Rewrite the items from the start through the line containing "coord(438,9)", replacing "Screen dimensions" with "Display size" and leaving all other text unchanged. Leave the pictures out of the answer.
****
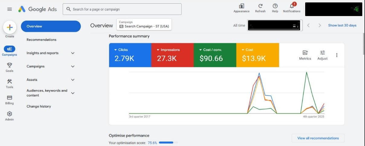Click the Create plus button
Viewport: 365px width, 146px height.
pyautogui.click(x=10, y=28)
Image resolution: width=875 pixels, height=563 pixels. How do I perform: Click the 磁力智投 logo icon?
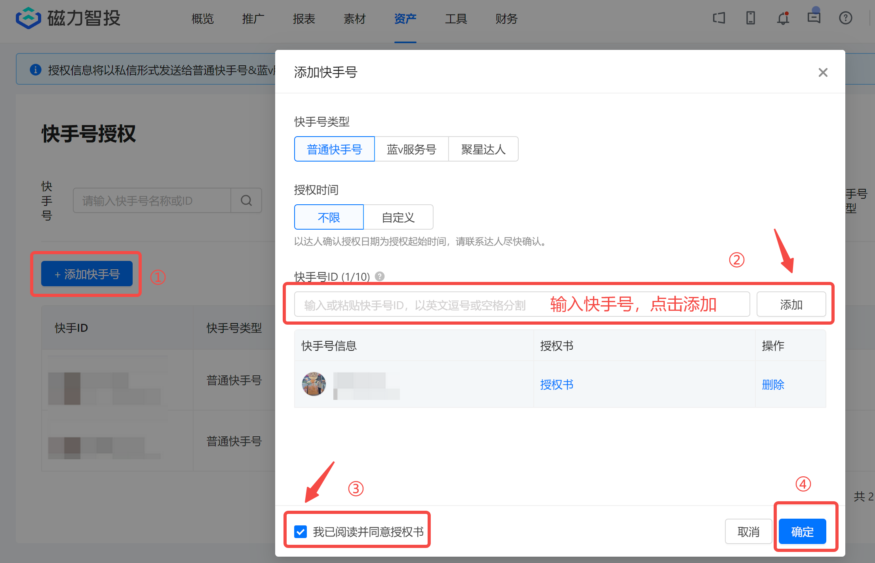point(29,18)
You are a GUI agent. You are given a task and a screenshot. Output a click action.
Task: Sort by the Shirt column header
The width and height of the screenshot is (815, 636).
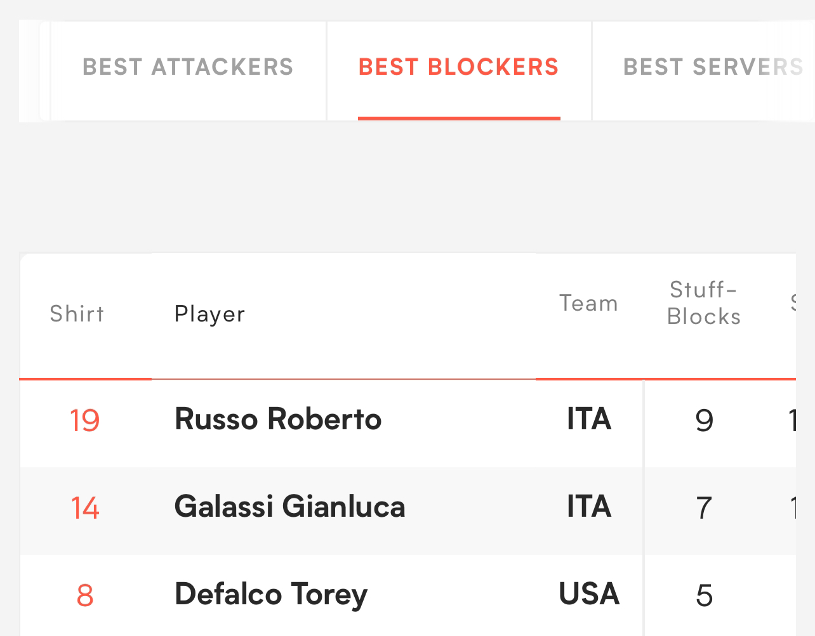[x=77, y=314]
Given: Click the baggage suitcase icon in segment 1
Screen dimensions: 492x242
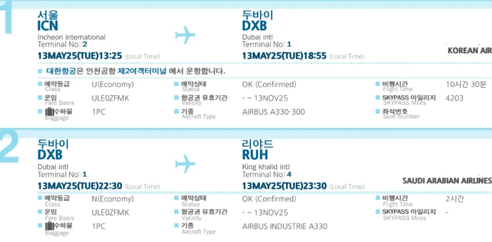Looking at the screenshot, I should pos(49,111).
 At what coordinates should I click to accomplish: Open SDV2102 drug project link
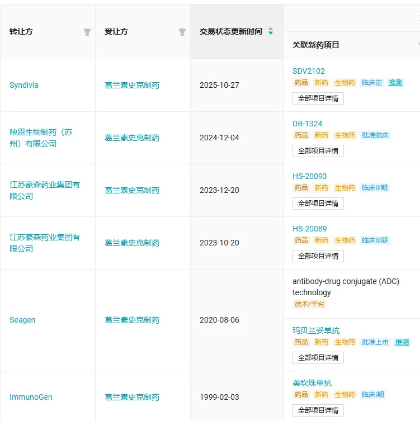(x=308, y=71)
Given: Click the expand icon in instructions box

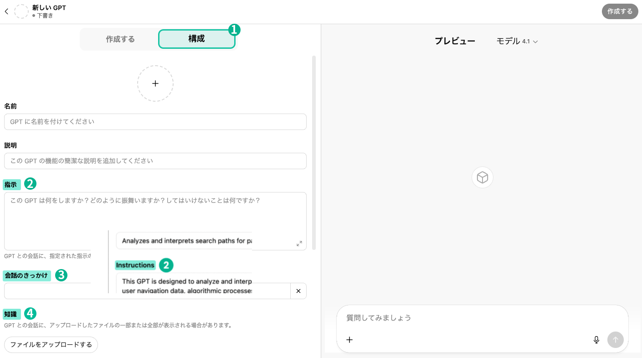Looking at the screenshot, I should click(x=299, y=244).
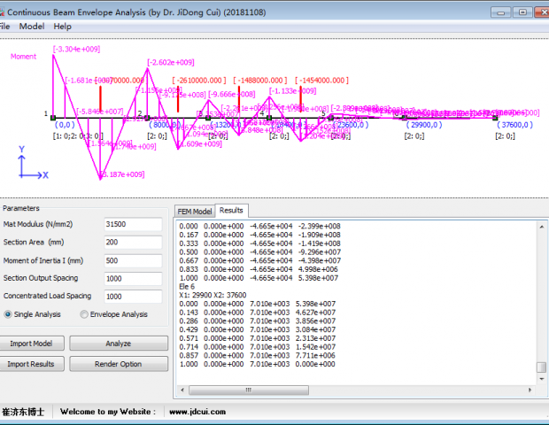The image size is (549, 425).
Task: Click the Mat Modulus input field
Action: pos(133,224)
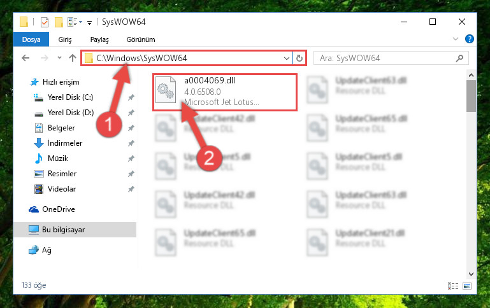
Task: Click the vertical scrollbar thumb
Action: (x=471, y=96)
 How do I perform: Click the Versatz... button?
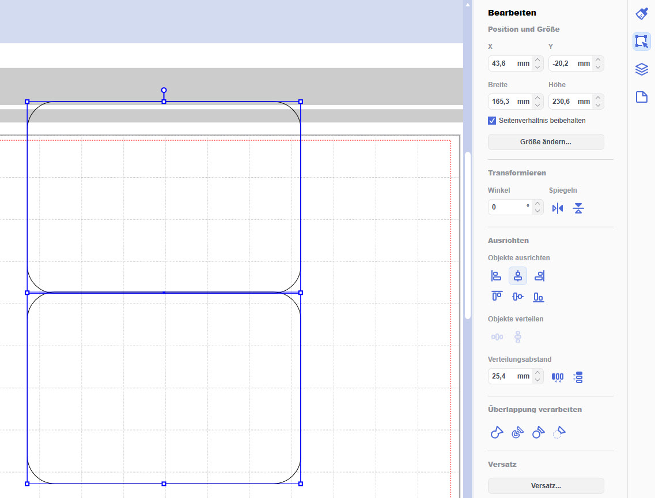pyautogui.click(x=546, y=486)
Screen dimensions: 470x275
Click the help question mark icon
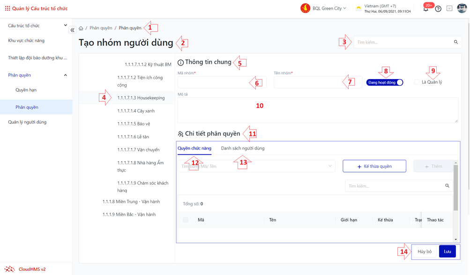coord(438,9)

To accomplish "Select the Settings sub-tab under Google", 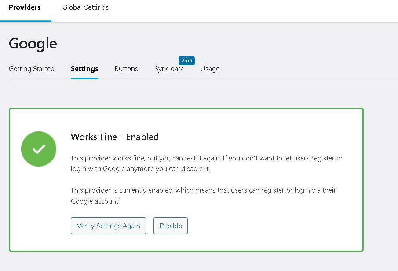I will tap(84, 69).
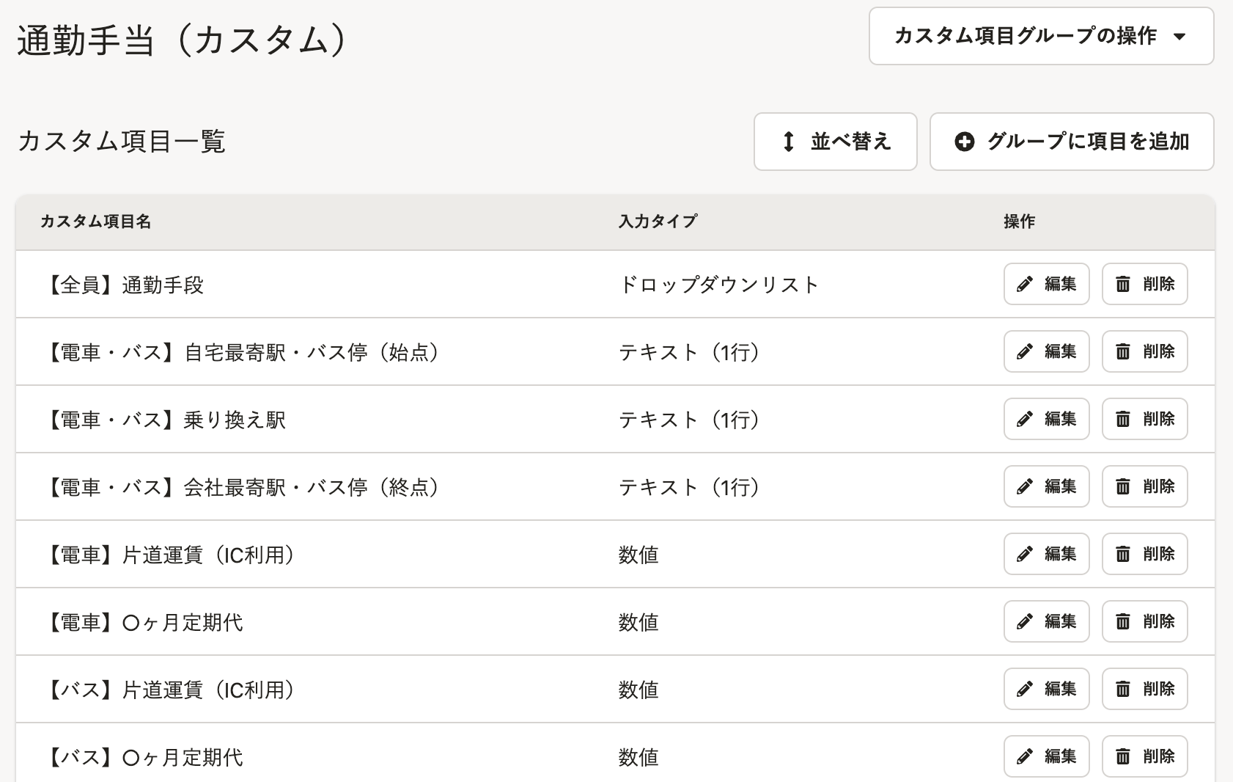Delete 【電車】片道運賃（IC利用） item
This screenshot has width=1233, height=782.
click(1144, 554)
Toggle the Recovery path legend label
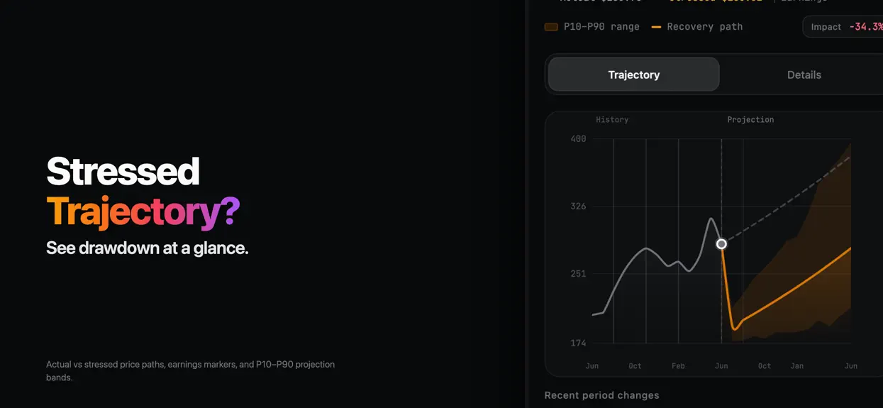The height and width of the screenshot is (408, 883). tap(704, 27)
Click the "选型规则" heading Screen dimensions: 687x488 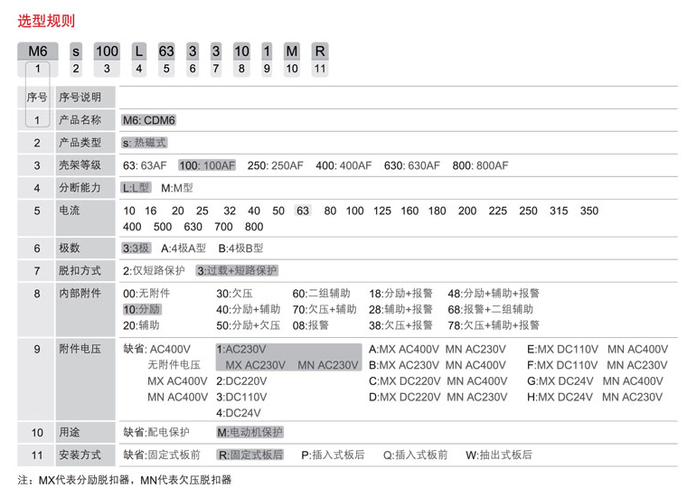46,19
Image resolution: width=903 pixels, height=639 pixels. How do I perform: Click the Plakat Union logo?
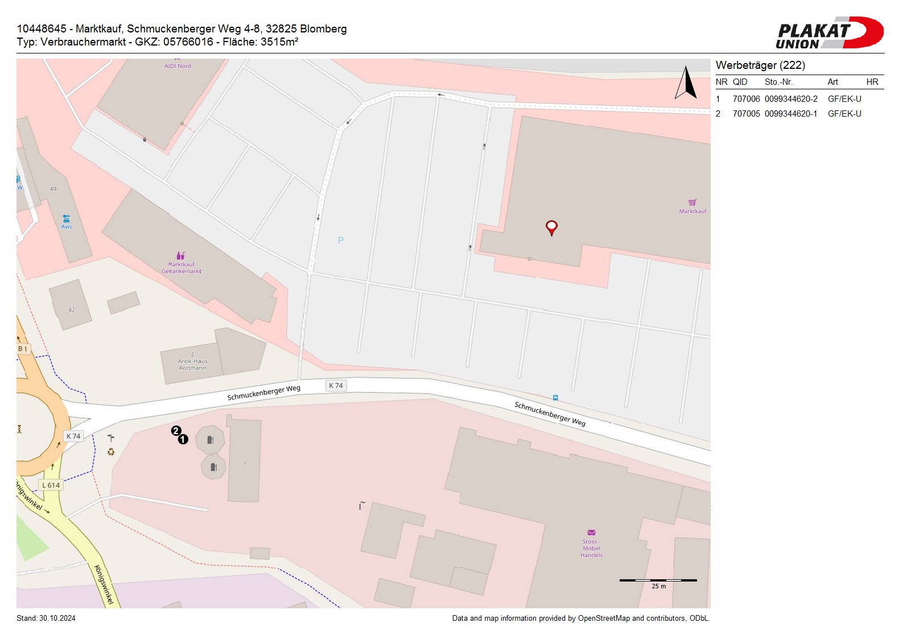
****
_EXPECTED OUTPUT_
Click the Create plus button
Viewport: 365px width, 146px height.
pyautogui.click(x=10, y=28)
Image resolution: width=875 pixels, height=563 pixels. How do I perform: Click the 磁力智投 logo icon?
point(29,18)
You are a GUI agent. You are given a task and a screenshot. Output a click action.
Task: Sort by the Shirt column header
The width and height of the screenshot is (815, 636).
[x=77, y=314]
Given: Click the baggage suitcase icon in segment 1
Display size: 492x242
Looking at the screenshot, I should pos(49,111).
 At what coordinates should I click to accomplish: Open SDV2102 drug project link
(x=308, y=71)
Given: Click the expand icon in instructions box

Looking at the screenshot, I should click(x=299, y=244).
The image size is (549, 425).
Task: Click the Mat Modulus input field
Action: pos(133,224)
Task: Click the vertical scrollbar thumb
Action: (x=471, y=96)
 How do I perform: Click the Versatz... button?
pyautogui.click(x=546, y=486)
Display size: 470x275
Click the help question mark icon
coord(438,9)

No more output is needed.